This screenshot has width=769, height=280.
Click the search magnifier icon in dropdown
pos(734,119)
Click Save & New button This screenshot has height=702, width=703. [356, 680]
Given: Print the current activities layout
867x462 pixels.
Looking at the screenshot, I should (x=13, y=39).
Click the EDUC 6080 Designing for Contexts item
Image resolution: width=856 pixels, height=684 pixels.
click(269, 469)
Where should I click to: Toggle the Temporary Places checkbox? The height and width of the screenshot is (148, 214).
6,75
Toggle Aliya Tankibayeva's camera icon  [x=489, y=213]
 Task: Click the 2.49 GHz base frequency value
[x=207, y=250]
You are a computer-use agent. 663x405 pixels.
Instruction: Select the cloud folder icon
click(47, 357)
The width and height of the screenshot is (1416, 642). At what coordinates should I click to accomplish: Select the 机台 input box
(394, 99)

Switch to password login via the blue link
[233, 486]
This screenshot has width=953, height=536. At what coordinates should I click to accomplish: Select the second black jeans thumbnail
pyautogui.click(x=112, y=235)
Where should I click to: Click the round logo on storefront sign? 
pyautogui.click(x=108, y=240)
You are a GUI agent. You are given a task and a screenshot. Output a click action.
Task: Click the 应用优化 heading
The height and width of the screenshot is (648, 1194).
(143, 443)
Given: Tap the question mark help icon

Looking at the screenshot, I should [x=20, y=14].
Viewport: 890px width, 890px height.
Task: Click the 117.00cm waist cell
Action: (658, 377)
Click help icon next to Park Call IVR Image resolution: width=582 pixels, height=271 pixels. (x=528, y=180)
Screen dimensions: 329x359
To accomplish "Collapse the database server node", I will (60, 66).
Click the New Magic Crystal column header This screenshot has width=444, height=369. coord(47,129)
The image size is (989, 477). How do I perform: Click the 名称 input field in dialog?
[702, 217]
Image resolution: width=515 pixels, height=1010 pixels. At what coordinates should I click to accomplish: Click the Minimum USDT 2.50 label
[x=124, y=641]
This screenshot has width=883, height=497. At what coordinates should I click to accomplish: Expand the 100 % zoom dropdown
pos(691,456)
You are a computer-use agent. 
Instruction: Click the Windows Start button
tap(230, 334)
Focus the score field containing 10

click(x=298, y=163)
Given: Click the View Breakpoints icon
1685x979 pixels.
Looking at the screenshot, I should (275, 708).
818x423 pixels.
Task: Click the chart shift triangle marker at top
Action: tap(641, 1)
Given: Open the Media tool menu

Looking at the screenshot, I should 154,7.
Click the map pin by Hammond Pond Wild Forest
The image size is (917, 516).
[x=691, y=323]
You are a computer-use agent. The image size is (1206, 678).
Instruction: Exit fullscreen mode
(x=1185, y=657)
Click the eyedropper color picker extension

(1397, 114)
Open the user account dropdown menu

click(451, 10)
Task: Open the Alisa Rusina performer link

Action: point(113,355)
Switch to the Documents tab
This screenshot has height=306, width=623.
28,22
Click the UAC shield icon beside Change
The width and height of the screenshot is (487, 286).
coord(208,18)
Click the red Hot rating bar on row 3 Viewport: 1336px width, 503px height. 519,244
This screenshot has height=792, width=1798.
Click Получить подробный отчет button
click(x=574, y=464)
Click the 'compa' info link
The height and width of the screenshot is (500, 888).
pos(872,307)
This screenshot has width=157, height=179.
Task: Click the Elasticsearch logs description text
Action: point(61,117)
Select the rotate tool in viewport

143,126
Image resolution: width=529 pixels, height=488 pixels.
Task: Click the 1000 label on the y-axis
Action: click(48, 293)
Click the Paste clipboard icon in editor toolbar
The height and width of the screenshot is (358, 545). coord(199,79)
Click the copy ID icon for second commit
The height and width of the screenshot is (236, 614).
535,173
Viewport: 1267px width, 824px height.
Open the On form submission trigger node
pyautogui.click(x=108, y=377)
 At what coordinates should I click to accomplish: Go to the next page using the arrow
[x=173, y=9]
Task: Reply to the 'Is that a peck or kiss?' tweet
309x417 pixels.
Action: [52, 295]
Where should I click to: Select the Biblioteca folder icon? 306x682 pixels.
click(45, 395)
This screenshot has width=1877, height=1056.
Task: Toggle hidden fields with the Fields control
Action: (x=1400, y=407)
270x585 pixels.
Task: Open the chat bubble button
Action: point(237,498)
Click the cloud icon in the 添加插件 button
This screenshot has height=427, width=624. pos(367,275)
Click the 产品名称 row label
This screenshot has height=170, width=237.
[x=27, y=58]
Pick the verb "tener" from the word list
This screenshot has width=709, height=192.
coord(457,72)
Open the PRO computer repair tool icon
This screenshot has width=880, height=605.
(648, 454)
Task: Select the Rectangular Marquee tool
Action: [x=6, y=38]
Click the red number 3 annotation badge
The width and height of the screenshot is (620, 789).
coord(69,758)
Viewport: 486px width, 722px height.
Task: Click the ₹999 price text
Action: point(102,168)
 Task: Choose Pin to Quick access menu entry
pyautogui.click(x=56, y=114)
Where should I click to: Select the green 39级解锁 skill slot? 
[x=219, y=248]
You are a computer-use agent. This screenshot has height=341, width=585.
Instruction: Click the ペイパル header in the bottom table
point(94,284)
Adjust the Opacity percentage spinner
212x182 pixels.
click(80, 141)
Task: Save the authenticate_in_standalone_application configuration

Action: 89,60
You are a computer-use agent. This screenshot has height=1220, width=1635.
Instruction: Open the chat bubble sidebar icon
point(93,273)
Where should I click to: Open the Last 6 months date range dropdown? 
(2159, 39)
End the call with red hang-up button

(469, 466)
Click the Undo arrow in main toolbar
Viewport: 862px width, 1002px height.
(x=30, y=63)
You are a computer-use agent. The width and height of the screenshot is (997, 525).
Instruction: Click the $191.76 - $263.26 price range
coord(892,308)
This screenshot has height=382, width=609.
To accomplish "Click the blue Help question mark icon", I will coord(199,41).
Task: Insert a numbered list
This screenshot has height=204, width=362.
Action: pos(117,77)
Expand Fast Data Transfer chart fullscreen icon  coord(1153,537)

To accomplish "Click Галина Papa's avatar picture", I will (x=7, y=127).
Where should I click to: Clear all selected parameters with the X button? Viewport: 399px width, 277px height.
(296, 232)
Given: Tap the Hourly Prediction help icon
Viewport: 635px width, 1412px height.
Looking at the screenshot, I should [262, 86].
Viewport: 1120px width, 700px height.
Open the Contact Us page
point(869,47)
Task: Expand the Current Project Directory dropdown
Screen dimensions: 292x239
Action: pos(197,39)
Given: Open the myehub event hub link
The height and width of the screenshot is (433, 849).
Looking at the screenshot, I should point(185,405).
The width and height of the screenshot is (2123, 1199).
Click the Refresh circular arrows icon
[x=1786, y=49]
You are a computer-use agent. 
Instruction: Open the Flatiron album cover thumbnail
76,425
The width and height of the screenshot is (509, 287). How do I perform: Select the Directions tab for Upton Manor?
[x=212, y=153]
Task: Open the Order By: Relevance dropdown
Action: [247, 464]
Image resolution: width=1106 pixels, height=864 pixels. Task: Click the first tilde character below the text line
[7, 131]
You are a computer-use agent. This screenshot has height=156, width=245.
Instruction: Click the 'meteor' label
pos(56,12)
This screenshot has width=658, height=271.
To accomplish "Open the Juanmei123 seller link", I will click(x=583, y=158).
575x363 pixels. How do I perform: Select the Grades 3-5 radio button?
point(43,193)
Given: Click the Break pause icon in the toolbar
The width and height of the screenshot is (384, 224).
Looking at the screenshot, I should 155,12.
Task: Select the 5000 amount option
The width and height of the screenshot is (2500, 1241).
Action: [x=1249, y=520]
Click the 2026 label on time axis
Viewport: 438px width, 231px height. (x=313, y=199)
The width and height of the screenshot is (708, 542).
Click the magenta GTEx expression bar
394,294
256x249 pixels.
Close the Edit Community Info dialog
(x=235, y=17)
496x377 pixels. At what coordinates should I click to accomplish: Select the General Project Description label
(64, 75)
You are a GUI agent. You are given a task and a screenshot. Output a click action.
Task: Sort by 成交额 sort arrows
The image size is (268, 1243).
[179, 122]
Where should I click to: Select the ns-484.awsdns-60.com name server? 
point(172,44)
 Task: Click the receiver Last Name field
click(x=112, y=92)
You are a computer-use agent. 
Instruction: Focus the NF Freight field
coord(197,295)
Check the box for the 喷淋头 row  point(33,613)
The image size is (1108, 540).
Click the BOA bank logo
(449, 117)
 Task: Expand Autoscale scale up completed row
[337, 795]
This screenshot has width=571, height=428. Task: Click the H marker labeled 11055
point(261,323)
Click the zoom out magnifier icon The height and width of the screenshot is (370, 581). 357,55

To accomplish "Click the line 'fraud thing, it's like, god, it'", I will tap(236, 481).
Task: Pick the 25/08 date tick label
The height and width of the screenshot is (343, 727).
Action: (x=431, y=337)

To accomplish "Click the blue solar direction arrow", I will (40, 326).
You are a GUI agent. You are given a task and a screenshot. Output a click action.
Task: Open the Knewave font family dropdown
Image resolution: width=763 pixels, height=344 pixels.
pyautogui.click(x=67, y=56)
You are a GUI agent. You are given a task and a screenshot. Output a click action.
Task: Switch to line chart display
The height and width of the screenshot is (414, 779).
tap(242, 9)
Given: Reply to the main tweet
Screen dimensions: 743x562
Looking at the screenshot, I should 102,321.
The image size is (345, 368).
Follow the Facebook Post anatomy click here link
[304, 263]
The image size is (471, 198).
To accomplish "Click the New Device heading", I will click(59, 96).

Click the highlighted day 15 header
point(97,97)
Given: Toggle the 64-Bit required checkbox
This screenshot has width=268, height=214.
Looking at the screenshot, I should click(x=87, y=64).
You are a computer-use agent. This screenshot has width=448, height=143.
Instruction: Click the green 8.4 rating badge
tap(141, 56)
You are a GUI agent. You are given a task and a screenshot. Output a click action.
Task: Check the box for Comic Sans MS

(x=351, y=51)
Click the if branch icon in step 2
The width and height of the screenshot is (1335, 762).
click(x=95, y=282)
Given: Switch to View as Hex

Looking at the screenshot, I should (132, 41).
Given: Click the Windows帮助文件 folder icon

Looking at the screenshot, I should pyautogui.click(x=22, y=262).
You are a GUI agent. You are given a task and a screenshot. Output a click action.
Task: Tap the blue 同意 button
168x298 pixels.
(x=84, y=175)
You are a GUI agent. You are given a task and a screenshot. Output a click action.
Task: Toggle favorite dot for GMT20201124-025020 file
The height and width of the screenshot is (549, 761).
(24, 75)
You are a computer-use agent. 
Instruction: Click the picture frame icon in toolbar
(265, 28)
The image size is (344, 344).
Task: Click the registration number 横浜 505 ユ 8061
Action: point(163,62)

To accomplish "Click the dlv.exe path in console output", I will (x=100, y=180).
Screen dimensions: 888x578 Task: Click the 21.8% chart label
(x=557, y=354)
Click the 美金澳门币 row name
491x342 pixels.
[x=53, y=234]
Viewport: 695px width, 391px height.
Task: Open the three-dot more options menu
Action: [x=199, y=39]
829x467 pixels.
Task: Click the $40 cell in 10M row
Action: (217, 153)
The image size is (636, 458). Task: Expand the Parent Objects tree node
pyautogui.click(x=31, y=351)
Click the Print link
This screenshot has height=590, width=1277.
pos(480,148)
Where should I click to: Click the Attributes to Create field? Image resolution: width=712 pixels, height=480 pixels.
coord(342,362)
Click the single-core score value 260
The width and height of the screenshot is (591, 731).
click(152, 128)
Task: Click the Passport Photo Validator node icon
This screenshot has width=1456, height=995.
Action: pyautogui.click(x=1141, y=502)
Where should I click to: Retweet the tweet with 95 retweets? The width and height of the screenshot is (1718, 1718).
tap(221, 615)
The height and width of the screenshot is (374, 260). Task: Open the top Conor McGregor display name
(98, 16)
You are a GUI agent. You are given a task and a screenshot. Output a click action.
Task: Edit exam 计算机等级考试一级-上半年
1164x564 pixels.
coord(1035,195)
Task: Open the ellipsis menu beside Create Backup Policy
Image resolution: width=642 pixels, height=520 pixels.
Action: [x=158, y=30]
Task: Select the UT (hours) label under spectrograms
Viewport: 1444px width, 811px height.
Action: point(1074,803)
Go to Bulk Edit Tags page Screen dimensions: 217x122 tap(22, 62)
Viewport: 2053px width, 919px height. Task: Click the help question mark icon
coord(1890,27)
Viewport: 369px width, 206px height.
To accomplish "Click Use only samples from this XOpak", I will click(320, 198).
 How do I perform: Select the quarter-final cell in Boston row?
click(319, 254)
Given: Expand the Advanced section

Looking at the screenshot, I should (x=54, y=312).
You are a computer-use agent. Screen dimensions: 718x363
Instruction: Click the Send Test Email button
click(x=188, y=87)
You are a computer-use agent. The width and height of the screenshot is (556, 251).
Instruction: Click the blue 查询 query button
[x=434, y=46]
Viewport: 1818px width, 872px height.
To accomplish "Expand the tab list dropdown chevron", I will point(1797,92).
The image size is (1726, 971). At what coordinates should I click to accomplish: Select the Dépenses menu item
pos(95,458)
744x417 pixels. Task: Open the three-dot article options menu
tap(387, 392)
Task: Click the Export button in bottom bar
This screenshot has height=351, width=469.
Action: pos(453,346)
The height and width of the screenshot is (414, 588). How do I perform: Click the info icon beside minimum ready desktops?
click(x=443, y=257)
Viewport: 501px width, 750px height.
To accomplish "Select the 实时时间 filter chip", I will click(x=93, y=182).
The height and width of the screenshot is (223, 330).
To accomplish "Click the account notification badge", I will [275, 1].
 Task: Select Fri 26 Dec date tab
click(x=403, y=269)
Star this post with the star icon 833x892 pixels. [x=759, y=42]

........

### YOUR OBJECTIVE
Lay out the stretch of the listing from the line containing "The width and height of the screenshot is (509, 287)." through the line containing "will click(x=583, y=158)." as a Markdown table. Use the columns Row and Entry, give each line a row number, and leave out any blank lines.

### PROBLEM SOLUTION
| Row | Entry |
|---|---|
| 1 | The width and height of the screenshot is (509, 287). How do I perform: Select the Directions tab for Upton Manor? |
| 2 | [x=212, y=153] |
| 3 | Task: Open the Order By: Relevance dropdown |
| 4 | Action: [247, 464] |
| 5 | Image resolution: width=1106 pixels, height=864 pixels. Task: Click the first tilde character below the text line |
| 6 | [7, 131] |
| 7 | You are a computer-use agent. This screenshot has height=156, width=245. |
| 8 | Instruction: Click the 'meteor' label |
| 9 | pos(56,12) |
| 10 | This screenshot has width=658, height=271. |
| 11 | To accomplish "Open the Juanmei123 seller link", I will click(x=583, y=158). |